Begin at the line containing "Task: Click the curr.value = null assignment" and copy each line exactly through the end of the records, leaving out what comes before.

--- Available data ---

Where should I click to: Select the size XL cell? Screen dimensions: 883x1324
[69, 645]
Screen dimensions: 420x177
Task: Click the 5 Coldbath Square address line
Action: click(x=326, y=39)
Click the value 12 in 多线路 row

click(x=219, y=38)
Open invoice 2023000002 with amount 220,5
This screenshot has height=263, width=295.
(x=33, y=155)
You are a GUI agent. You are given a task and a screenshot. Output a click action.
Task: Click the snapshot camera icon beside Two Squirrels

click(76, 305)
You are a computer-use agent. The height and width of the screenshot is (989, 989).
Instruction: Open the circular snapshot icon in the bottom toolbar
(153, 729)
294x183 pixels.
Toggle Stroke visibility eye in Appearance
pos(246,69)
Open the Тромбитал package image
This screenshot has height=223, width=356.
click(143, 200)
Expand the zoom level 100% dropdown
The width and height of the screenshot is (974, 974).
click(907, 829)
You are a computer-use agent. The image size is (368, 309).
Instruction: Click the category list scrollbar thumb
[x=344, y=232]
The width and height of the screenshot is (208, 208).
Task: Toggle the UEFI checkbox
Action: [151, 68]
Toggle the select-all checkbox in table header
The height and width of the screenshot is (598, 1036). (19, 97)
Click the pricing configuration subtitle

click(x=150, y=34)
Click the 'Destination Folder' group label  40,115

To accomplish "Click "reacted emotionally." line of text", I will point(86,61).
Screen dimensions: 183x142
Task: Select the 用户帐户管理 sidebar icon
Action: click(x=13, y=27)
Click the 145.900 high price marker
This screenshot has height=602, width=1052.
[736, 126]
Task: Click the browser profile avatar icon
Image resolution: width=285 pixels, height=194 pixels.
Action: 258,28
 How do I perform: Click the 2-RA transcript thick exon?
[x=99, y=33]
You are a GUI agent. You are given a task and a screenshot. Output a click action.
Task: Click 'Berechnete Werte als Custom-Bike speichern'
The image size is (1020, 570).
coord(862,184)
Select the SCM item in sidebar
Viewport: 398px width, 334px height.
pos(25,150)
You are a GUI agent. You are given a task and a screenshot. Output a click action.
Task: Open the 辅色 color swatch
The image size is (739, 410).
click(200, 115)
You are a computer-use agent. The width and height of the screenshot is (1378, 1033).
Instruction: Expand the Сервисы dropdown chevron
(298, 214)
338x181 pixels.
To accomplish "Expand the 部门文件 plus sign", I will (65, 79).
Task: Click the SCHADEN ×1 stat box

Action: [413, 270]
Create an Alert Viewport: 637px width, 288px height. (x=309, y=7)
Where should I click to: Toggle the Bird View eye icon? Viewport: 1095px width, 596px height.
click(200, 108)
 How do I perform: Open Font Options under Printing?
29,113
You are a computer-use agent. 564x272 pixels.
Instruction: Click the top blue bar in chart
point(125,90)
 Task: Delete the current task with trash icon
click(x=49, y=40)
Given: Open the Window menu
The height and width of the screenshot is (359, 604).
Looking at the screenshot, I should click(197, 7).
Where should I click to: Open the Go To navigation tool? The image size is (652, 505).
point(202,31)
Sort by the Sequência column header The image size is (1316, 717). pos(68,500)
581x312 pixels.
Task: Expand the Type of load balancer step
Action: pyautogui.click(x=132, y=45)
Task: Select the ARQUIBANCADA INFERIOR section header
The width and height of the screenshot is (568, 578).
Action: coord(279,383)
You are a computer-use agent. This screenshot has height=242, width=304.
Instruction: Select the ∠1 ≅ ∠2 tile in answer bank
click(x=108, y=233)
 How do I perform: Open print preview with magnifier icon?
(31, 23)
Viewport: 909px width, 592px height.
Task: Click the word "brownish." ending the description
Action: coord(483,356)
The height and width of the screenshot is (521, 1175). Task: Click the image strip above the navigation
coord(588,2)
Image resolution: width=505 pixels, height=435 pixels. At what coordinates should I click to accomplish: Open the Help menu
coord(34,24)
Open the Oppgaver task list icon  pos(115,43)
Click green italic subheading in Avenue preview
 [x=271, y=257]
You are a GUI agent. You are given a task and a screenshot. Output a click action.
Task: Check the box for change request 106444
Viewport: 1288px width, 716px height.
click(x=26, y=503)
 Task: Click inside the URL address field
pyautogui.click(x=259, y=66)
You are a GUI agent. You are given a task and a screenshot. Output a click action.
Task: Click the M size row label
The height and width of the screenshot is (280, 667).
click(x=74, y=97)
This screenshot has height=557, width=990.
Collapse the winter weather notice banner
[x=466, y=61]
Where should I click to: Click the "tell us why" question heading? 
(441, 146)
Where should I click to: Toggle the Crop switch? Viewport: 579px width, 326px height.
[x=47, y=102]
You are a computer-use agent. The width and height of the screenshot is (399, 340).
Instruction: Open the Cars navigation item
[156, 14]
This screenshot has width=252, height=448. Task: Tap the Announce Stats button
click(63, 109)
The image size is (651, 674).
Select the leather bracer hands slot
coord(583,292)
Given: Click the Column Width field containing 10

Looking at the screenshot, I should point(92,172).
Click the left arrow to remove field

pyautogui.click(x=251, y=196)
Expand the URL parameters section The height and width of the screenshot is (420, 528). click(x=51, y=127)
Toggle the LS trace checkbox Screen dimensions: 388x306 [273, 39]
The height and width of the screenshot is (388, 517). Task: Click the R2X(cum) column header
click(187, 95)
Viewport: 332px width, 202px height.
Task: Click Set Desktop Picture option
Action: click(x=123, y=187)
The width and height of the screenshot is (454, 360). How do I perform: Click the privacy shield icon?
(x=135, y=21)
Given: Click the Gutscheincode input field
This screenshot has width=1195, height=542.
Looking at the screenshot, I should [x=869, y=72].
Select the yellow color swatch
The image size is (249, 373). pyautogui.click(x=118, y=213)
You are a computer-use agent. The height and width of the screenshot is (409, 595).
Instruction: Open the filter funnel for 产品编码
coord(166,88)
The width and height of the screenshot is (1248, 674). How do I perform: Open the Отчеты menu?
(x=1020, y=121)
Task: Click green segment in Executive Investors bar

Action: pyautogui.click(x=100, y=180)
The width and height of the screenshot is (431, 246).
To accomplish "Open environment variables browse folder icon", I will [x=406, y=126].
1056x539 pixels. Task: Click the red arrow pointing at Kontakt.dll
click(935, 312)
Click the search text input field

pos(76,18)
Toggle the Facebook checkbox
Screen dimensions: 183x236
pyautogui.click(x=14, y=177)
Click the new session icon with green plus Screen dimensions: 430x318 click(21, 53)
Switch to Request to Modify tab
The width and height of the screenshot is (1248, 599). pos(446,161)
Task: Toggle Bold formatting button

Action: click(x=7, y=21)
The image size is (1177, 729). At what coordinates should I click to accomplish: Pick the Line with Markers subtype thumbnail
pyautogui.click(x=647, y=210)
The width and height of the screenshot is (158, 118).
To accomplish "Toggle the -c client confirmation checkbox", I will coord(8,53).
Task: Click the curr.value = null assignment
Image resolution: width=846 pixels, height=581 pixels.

---

**Result below**
Task: Click the curr.value = null assignment
Image resolution: width=846 pixels, height=581 pixels.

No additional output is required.